Визиты Филиппа становились все чаще, и уже более широкий круг королевских родственников оказался в курсе дела. Королева Александра Югославская говорила принцессе Марине, герцогине Кентской: «Я очень надеюсь, что Филипп не просто флиртует с ней. Он такой легкомысленный и может приволокнуться, даже не задумываясь об этом». «Я думаю, что время заигрываний для него уже в прошлом, – ответила герцогиня. – Страдать придется именно ему, если это только флирт и за ним ничего не стоит. Я уверена в одном – эти двое никогда не причинят боли друг другу»6.
В юности Филипп страстно влюбился. Летом 1938 года он потерял голову из-за красавицы актрисы и модели Кобины Райт, двумя месяцами младше его. Он встретился с ней в Harry’s Bar в Венеции. Их буквально толкнула в объятия друг друга мать Кобины, страшно амбициозная дама, также носившая имя Кобина.
В последующие три недели принц повсюду сопровождал девушку. Они вместе танцевали и посещали бары – Филипп слыл прекрасным танцором. Ночами он катал ее на гондоле. Принц последовал за Кобиной и ее матерью в Лондон, где они целыми днями гуляли по улицам рука об руку. Перед отплытием в Нью-Йорк Филипп подарил Кобине браслет с надписью «Я люблю тебя» – и изображением греческого флага. В его глазах стояли слезы – немыслимая для него вещь, – когда он целовал ее на прощание. По словам друга Кобины, Ганта Гейтера, Филипп регулярно писал ей и даже говорил о браке. Кобину, однако, не вдохновляла перспектива обзавестись титулованным мужем-аристократом без гроша за душой. Она в конце концов вышла замуж за Палмера Бодетта, наследника миллионного состояния, нажитого на автомобильном бизнесе. Много лет спустя она признавалась, что хранила у себя фотографии трех мужчин, которых любила больше всего. На одной из них был принц Филипп.
Кобина Райт-старшая не была единственной матерью, лелеявшей династические амбиции. Мать Элен Корде, поддерживавшая греческую монархическую семью в изгнании, не делала секрета из своего желания выдать дочь замуж за Филиппа. Но у самой Элен были другие планы. Они с Филиппом дружили, и он часто гостил во французском поместье Корде. Однако Элен влюбилась в студента Оксфорда. Пара поженилась 29 апреля 1938 года, и Филипп стал не только шафером жениха, но и посаженым отцом. Брак распался, и Элен родила двух детей вне брака. Принц Филипп согласился стать их крестным отцом и даже помогал оплачивать образование. Его щедрость породила слухи о его отцовстве, но Элен решительно их отвергала, а в качестве отца называла французского летчика-истребителя7.
-*-*-
НАБОР ЗАДАНИЙ:
1 – Перескажите фрагмент о принце Филиппе в двух предложениях.
2 – Ответьте по фрагменту о принце Филиппе: где он встретился с Кобиной Райт?
-*-*-
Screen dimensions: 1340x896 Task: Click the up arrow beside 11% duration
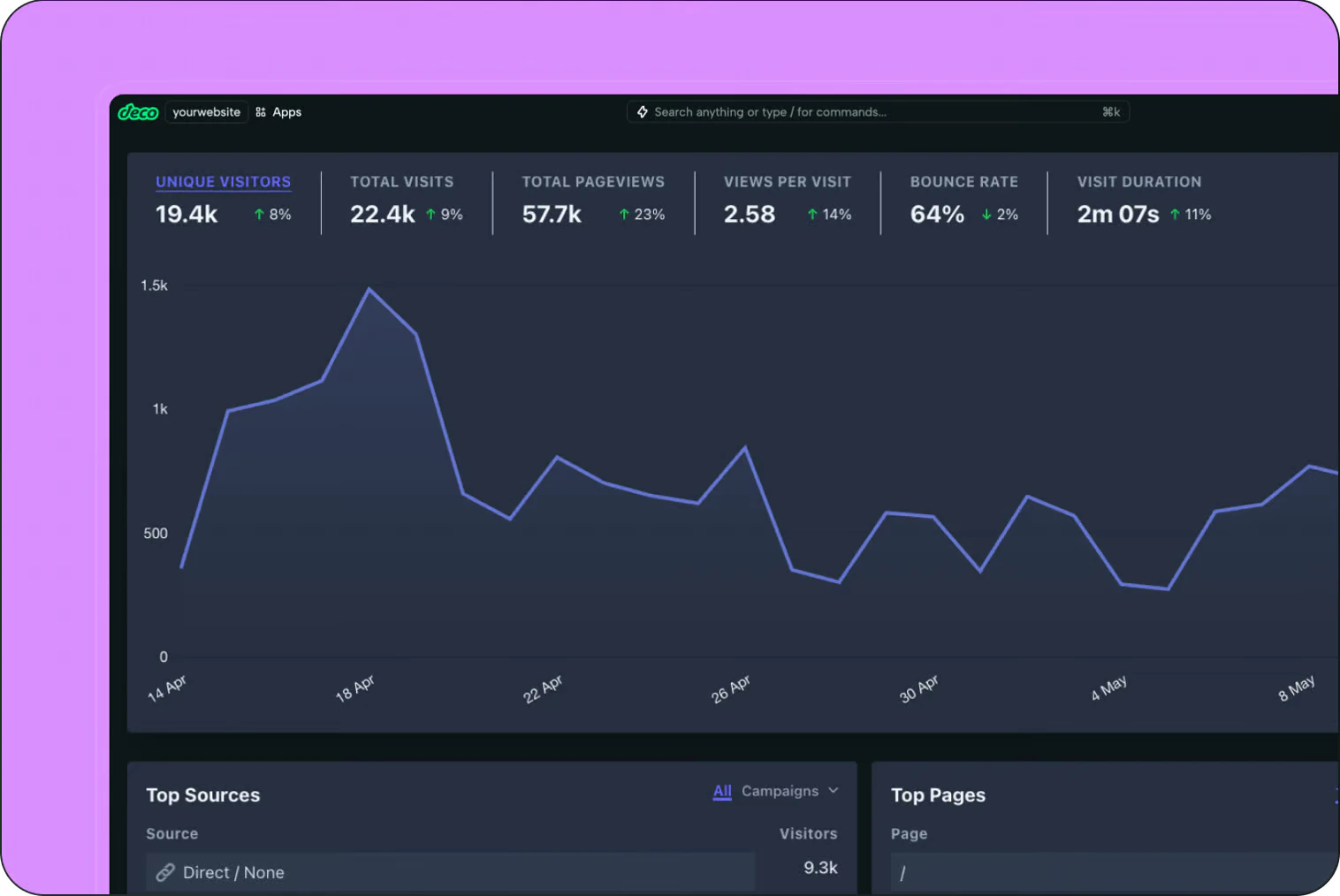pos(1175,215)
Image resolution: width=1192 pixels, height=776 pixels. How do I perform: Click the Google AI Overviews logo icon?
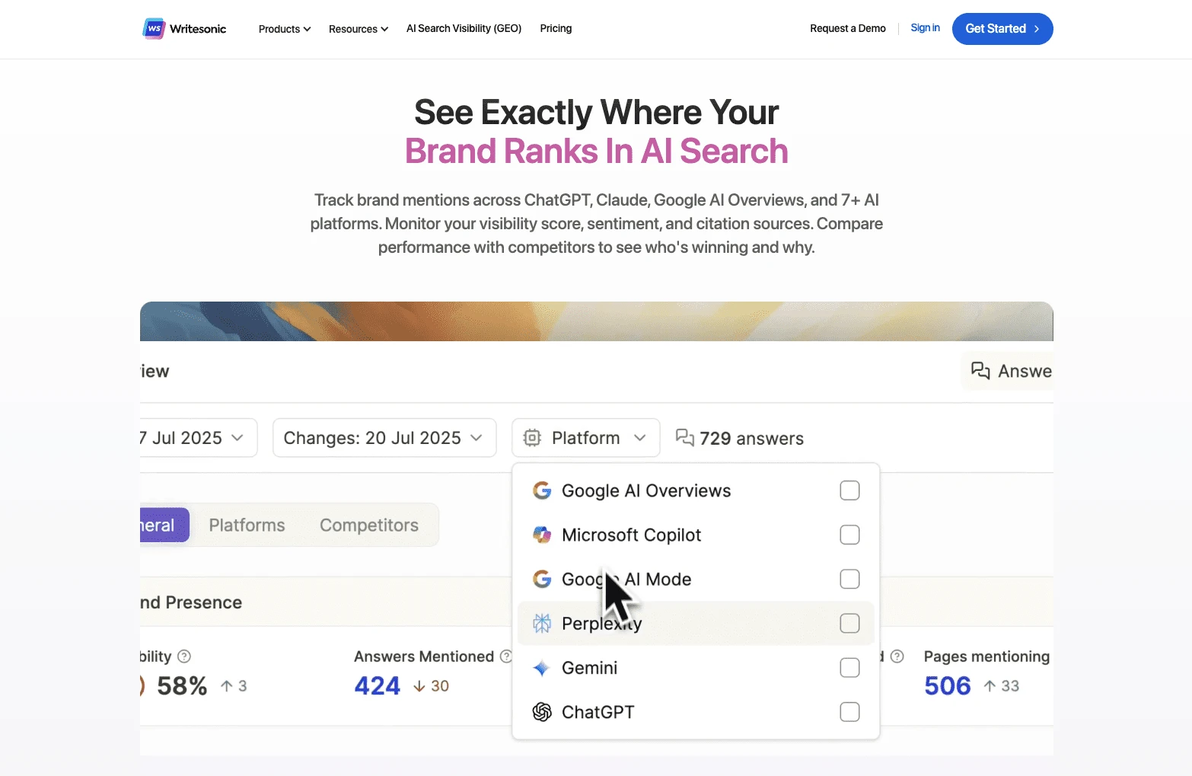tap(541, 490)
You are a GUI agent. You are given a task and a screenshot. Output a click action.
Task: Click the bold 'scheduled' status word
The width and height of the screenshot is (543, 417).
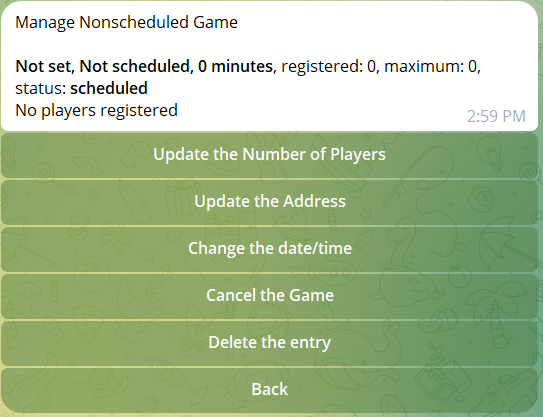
-*-*-
РЕШЕНИЯ ПО ЗАДАНИЯМ:
1 – Летом 1938 года Филипп влюбился в актрису и модель Кобину Райт, три недели повсюду ее сопровождал и даже говорил о браке, но она вышла замуж за Палмера Бодетта, наследника состояния, нажитого на автомобильном бизнесе. Мать Элен Корде тоже хотела выдать дочь за Филиппа, однако Элен вышла за студента Оксфорда, а Филипп стал на свадьбе шафером и посаженым отцом, а позже крестным отцом двух ее детей.

2 – В Harry’s Bar в Венеции.